Pages had been sliced away close to the spine of the books and maps, one of them worth £32,000, had been removed from chapters, leaving barely noticeable indentations in the paper marking where they had been.

"It was only the books taken out by Hakimzadeh which showed a consistent pattern of damage," said Jensen.

They discovered that Hakimzadeh had taken out 842 books and of these at least 150 had been mutilated. Some of the stolen pages were discovered but many have been lost forever.

The library wrote to Hakimzadeh, who at the time was chief executive of the Iran Heritage Foundation, a charity he formed in 1995 to promote and perserve the history, languages and culture of Iran. He replied saying he had no idea that there was any damage to the books. It was at this point that the library went to the police with the details of the investigation.

Forensic scientists analysed the damaged books and police officers called at Hakimzadeh's Knightsbridge home, where he lived with his wife.

"Some pages were found loose and others had been inserted into books in his own collection," said Jensen, who acccompanied the officers. "Hakimzadeh is eminently characteristic of our traditional groups of readers: he has a profound knowledge of the field. From my point of view, that makes it worse because he actually knew the importance of what he was damaging. What he did was use the cover of serious scholarly purpose to steal historic pieces and abuse our trust."

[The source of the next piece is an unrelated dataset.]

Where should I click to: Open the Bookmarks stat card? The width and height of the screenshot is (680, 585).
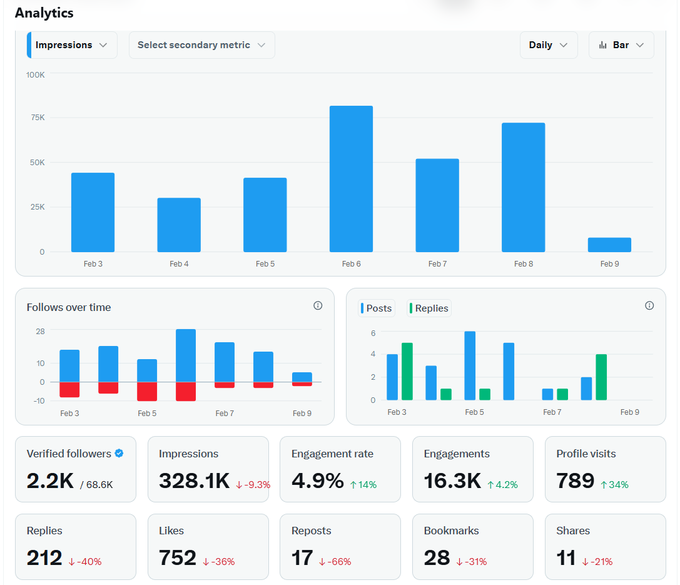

The library has launched a civil action to sue Hakimzadeh for full compensation.

Defaced books

The rare books that were defaced by Hakimzadeh include:

Historia de la China From the writings of Father Matteo Ricci, an Italian Jesuit who travelled to China in 1582 and became the first western traveller to settle there. First published in Latin in 1615. This copy was printed in Spain in 1621. Ricci learned to speak and write Chinese and his work was the first important and reliable European description of the country.

Novus Orbis An anthology of works by Simon Grynaeus, professor of Greek at Basle. Hakimzadeh removed an engraving of a world map drawn by Hans Holbein the Younger, court painter to Henry VIII.

Mithridates By the English dramatist Nathaniel Lee. Published in 1693.

Ost-indian-und Persianische Reisen By Johann Gottlieb Worm, the German philosopher who accompanied an envoy of the Dutch East India Company sent to the Safavid court in Persia in 1717. He travelled to Isfahan from India via Bandar. Published in 1745.